The concept of the public “servant” seems to be a concept of the past now that the federal government has beefed up wages and benefits to eclipse private-sector compensation. This is the supreme irony: The well-paid public sector depends on the relatively lower paid private sector to generate the wealth that can be taxed to pay for their salaries and benefits. In the process, we have established government work as an elite class in the labor market.
A USA Today analysis (August 10, 2010) of wage and compensation date from the U.S. Bureau of Economic Analysis found that federal workers can earn as much as twice their private sector counterparts when benefits like retirement and health care are factored in. According to reporter Dennis Cauchon:
Federal civil servants earned average pay and benefits of $123,049 in 2009 while private workers made $61,051 in total compensation, according to the Bureau of Economic Analysis. The data are the latest available.

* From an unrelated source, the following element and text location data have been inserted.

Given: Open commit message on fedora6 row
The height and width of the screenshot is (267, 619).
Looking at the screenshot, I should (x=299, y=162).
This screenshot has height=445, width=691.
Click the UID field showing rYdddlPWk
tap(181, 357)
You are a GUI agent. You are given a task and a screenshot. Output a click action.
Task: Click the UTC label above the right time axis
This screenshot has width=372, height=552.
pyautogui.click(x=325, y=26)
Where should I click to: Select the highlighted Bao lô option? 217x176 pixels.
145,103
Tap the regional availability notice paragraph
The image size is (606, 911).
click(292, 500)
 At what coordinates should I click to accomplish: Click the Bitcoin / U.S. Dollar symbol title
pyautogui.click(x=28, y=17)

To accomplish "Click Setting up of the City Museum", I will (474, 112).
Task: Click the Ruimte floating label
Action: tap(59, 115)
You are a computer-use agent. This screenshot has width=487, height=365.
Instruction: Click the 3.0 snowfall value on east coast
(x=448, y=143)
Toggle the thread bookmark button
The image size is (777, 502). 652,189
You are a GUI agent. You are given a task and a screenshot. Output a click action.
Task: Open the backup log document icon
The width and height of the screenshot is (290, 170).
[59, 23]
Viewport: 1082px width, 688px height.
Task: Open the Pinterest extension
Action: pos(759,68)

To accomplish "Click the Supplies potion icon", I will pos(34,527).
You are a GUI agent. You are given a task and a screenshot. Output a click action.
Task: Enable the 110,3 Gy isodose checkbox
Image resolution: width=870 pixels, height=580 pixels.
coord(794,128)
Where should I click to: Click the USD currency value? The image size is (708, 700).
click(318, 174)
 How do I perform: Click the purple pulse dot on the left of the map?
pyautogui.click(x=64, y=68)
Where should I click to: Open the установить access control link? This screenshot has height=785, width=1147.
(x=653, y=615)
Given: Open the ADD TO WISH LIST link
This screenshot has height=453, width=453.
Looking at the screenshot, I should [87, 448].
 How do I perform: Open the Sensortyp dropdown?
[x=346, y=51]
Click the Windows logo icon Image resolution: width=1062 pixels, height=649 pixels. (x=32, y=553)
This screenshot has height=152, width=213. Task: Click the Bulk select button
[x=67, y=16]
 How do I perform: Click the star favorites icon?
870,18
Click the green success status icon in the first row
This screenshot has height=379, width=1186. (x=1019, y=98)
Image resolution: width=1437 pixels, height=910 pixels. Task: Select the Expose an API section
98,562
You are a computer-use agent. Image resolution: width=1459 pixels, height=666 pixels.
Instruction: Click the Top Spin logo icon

The federal compensation advantage has grown from $30,415 in 2000 to $61,998 last year.
Public employee unions say the compensation gap reflects the increasingly high level of skill and education required for most federal jobs and the government contracting out lower-paid jobs to the private sector in recent years.
“The data are not useful for a direct public-private pay comparison,” says Colleen Kelley, president of the National Treasury Employees Union.
Chris Edwards, a budget analyst at the libertarian Cato Institute, thinks otherwise. “Can’t we now all agree that federal workers are overpaid and do something about it?” he asks.
And some pundits still wonder why the Tea Party movement is so active!